Restraints in the Global Ai For Risk Management Market
The Global AI for Risk Management market faces several significant restraints that could impede its growth. One of the primary challenges is the high level of privacy concerns associated with handling sensitive data. For startups and emerging companies, developing tailored AI solutions can be prohibitively expensive, even when utilizing cloud-native services, due to the substantial costs involved in processing large volumes of data. In addition to the financial burden, the pressing issues of data privacy and protection present formidable obstacles to the adoption of AI and machine intelligence technologies, which may deter investment and innovation in this sector.
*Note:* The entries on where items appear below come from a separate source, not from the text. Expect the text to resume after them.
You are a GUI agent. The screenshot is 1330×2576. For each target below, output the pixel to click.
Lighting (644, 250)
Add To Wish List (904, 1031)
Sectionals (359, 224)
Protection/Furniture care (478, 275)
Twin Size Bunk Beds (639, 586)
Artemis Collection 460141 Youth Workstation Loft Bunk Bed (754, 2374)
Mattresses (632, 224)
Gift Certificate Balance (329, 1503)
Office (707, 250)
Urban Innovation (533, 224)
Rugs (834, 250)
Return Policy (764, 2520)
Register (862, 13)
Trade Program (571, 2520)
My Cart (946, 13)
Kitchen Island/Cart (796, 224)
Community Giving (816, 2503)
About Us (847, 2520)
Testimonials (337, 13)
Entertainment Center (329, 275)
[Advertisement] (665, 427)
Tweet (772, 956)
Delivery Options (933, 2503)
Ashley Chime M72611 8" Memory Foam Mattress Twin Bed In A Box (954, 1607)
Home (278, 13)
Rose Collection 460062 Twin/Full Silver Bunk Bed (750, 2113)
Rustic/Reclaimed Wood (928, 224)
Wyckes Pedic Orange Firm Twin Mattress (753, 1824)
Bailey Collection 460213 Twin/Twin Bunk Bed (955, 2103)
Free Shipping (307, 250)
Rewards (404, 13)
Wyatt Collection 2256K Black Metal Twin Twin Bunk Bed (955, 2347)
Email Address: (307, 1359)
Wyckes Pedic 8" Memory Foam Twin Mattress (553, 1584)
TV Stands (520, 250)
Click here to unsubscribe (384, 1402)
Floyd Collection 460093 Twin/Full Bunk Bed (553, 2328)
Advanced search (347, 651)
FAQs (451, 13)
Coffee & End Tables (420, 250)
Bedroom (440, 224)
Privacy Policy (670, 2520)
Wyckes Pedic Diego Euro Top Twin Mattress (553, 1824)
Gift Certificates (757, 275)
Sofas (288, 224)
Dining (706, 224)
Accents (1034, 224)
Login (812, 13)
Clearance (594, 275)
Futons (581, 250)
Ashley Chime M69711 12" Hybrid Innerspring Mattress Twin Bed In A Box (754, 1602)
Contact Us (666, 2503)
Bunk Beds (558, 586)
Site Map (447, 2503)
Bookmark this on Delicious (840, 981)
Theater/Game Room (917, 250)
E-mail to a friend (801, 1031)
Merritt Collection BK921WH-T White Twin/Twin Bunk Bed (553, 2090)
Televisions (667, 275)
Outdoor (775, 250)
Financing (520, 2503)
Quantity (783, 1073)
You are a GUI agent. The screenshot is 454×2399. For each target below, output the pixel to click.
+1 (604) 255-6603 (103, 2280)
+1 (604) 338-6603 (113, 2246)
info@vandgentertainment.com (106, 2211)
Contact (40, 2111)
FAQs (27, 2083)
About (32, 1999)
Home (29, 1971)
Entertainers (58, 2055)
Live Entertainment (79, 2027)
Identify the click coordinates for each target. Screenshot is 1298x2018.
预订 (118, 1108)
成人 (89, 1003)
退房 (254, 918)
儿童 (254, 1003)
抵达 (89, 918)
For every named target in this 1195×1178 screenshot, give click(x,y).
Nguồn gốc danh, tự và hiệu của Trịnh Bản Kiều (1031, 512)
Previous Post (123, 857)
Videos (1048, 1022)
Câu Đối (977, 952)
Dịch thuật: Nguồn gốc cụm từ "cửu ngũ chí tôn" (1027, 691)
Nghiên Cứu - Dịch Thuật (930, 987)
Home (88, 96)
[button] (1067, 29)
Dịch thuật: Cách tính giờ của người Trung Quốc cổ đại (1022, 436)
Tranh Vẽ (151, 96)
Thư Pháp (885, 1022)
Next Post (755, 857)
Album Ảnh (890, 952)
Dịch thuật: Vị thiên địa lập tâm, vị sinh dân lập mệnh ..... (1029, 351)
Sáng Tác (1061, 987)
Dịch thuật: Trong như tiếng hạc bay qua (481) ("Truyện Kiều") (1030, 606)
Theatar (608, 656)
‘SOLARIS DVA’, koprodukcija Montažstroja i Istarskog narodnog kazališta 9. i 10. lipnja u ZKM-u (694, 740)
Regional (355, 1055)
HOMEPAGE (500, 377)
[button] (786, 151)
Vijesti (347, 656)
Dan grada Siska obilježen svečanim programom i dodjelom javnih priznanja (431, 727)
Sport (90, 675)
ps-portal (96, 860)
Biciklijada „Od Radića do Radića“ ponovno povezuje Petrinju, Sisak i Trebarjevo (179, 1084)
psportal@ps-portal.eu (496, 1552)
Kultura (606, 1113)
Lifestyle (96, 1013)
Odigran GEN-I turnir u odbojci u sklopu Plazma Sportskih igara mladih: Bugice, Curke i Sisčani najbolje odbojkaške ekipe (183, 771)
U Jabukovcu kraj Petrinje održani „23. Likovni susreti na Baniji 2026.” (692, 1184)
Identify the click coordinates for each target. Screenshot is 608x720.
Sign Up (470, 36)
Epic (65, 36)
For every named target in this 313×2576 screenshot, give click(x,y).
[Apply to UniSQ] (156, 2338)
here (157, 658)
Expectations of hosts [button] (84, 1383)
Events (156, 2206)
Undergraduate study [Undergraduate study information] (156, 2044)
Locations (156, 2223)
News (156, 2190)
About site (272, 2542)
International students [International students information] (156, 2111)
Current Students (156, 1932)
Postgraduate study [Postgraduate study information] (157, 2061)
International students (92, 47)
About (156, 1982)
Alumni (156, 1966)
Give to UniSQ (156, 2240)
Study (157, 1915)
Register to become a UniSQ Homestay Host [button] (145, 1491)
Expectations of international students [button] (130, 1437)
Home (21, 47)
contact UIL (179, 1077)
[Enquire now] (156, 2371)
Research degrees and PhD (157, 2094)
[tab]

Market Trends of the Global Ai For Risk Management Market
The Global AI for Risk Management market is undergoing a transformative trend characterized by the integration of blockchain technology, enhancing data security and transaction tracking. This secure framework enables organizations to efficiently monitor and manage risks, thereby improving overall risk governance. Concurrently, there is a heightened emphasis on ethical considerations in AI-driven risk management solutions, addressing concerns surrounding algorithmic bias and ensuring fairness. As businesses strive for transparency and accountability, the fusion of blockchain and ethical AI practices is positioning itself as a key driver for innovation and trust in the risk management landscape, fostering sustainable growth in this evolving market.